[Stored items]
┄┄┄┄┄┄

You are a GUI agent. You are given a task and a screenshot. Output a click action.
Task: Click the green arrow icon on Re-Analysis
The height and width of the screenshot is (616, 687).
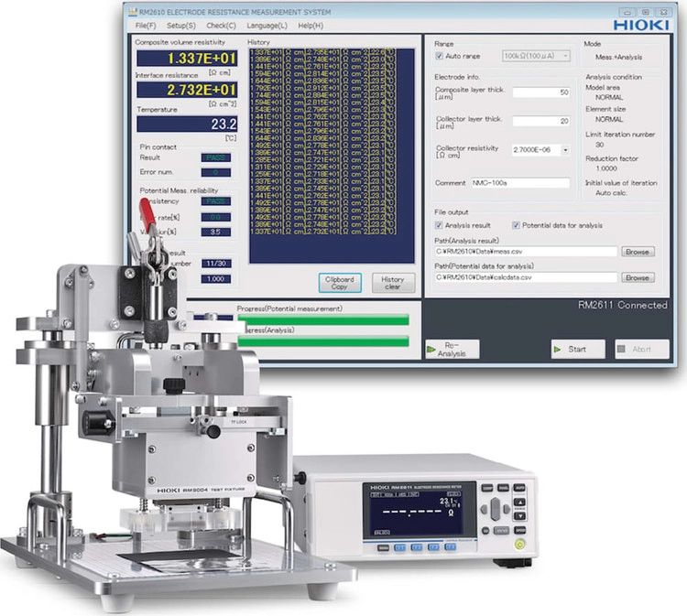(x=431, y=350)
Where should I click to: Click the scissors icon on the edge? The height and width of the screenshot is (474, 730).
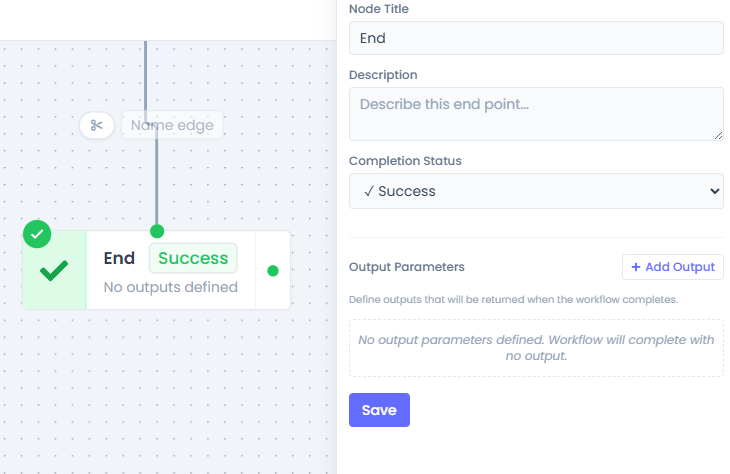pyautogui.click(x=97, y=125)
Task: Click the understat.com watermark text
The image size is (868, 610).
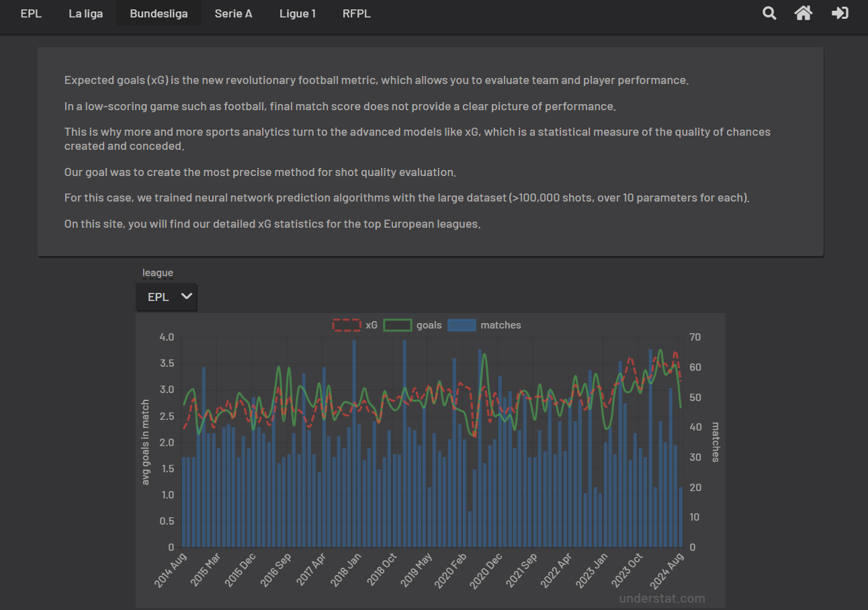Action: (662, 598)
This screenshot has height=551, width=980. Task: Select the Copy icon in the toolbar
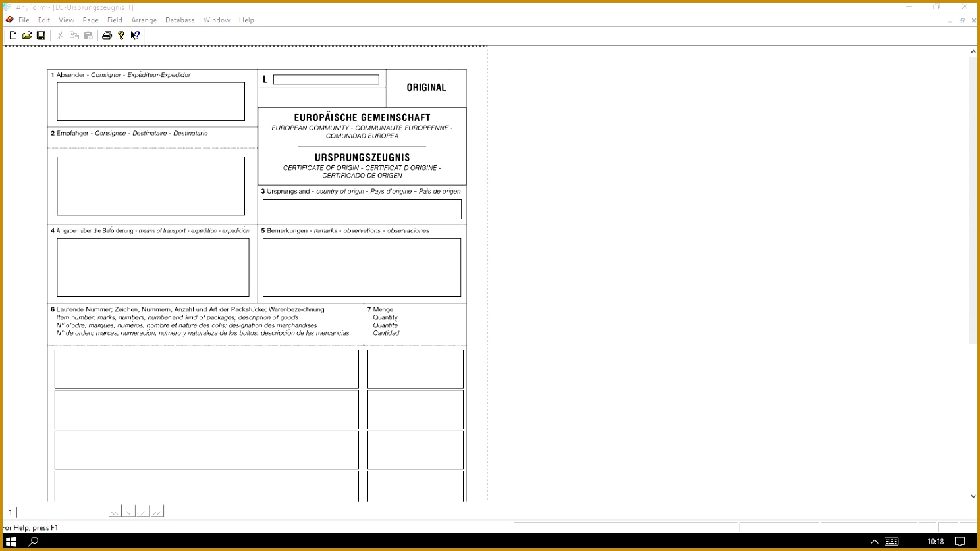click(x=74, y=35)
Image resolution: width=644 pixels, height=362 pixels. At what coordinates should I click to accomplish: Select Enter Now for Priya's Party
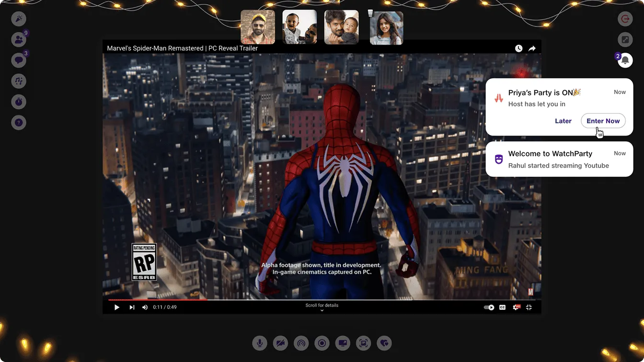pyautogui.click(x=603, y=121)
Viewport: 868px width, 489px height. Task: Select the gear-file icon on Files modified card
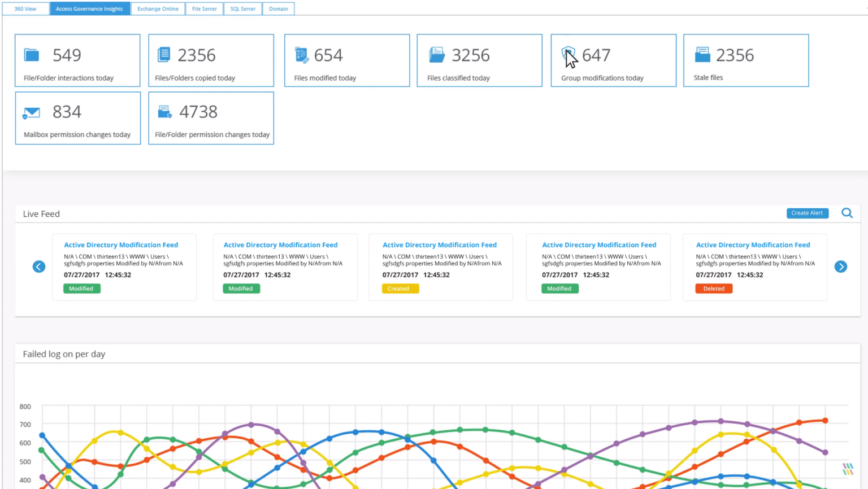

┄┄┄┄┄┄

■ TASK TO CARRY OUT ■
All lines from the one containing "The height and width of the screenshot is (616, 687)." to the last line of the records above, both included, need to be repeated word for word; omit the pictures.

■ WRITTEN SOLUTION ■
The height and width of the screenshot is (616, 687).
(x=431, y=350)
Where should I click to: Click the scissors icon on the edge? The height and width of the screenshot is (474, 730).
pyautogui.click(x=97, y=125)
Task: Click the understat.com watermark text
The image size is (868, 610).
Action: (662, 598)
This screenshot has height=551, width=980. Task: Select the Copy icon in the toolbar
click(x=74, y=35)
Image resolution: width=644 pixels, height=362 pixels. At what coordinates should I click to accomplish: Select Enter Now for Priya's Party
pyautogui.click(x=603, y=121)
Viewport: 868px width, 489px height. Task: Select the gear-file icon on Files modified card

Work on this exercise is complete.